(Pixel coordinate grounding data)
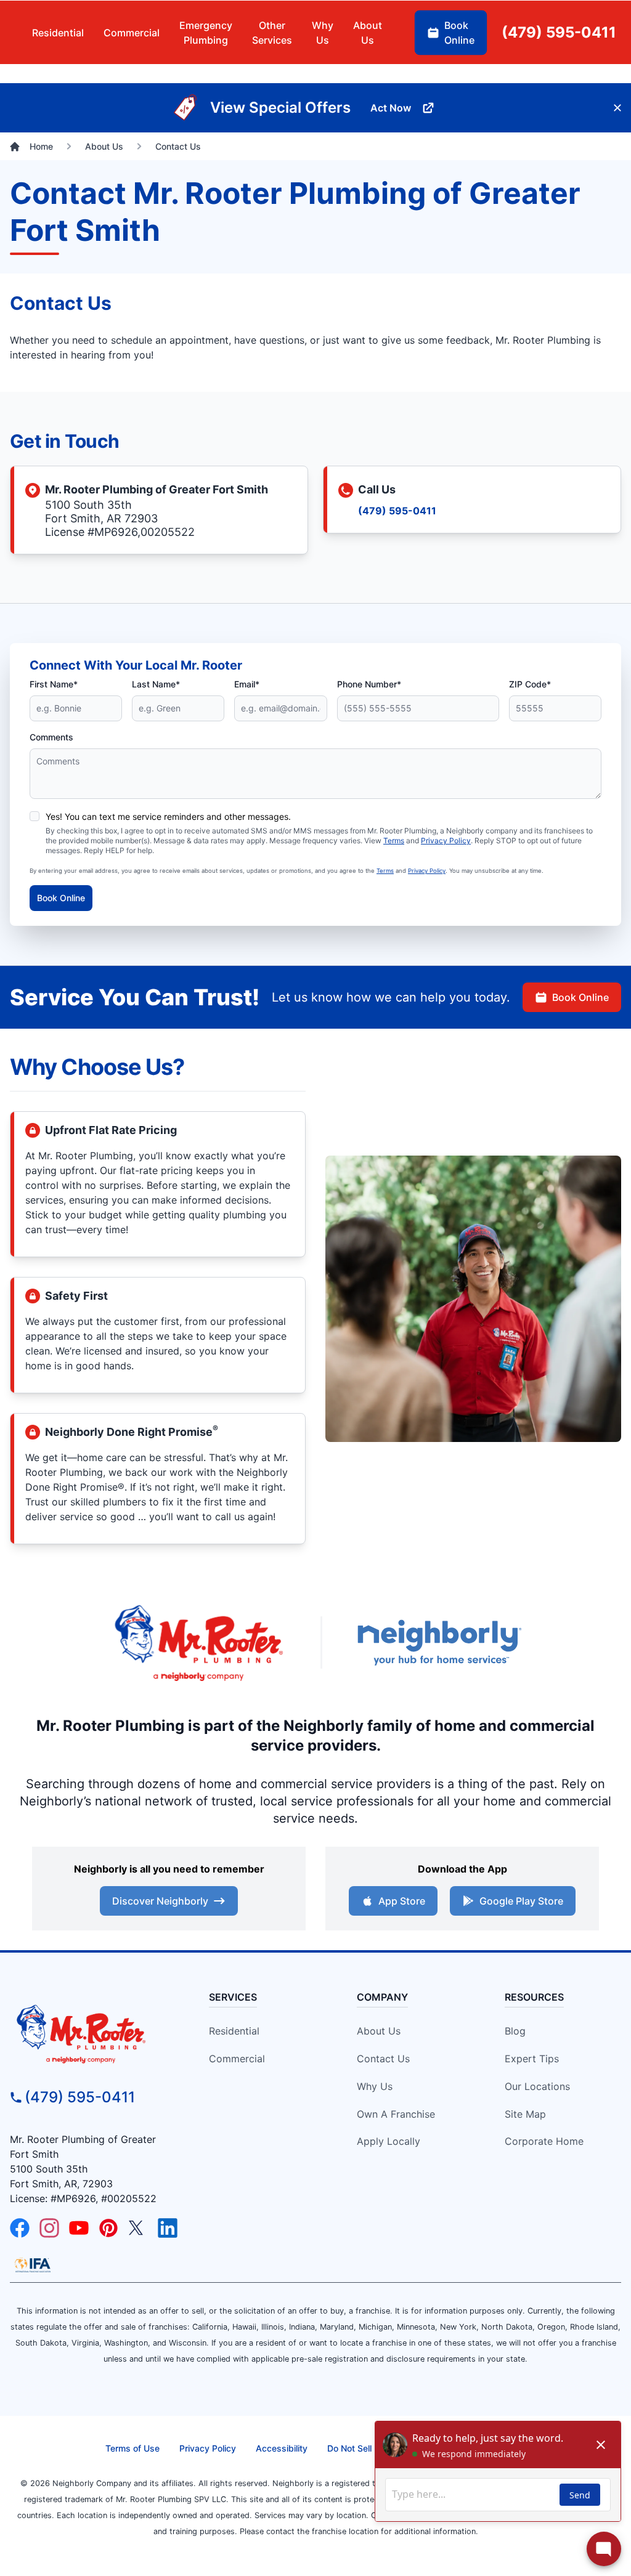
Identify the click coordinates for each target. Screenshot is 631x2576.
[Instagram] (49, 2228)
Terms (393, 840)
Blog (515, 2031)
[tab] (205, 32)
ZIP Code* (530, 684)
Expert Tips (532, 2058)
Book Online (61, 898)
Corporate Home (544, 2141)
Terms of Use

PROBLEM TO SOLVE
Return exactly the lines in the records above, beginning with the one that holds "[Instagram] (49, 2228)" and ending with the last.

REPLY TO THE TASK
[Instagram] (49, 2228)
Terms (393, 840)
Blog (515, 2031)
[tab] (205, 32)
ZIP Code* (530, 684)
Expert Tips (532, 2058)
Book Online (61, 898)
Corporate Home (544, 2141)
Terms of Use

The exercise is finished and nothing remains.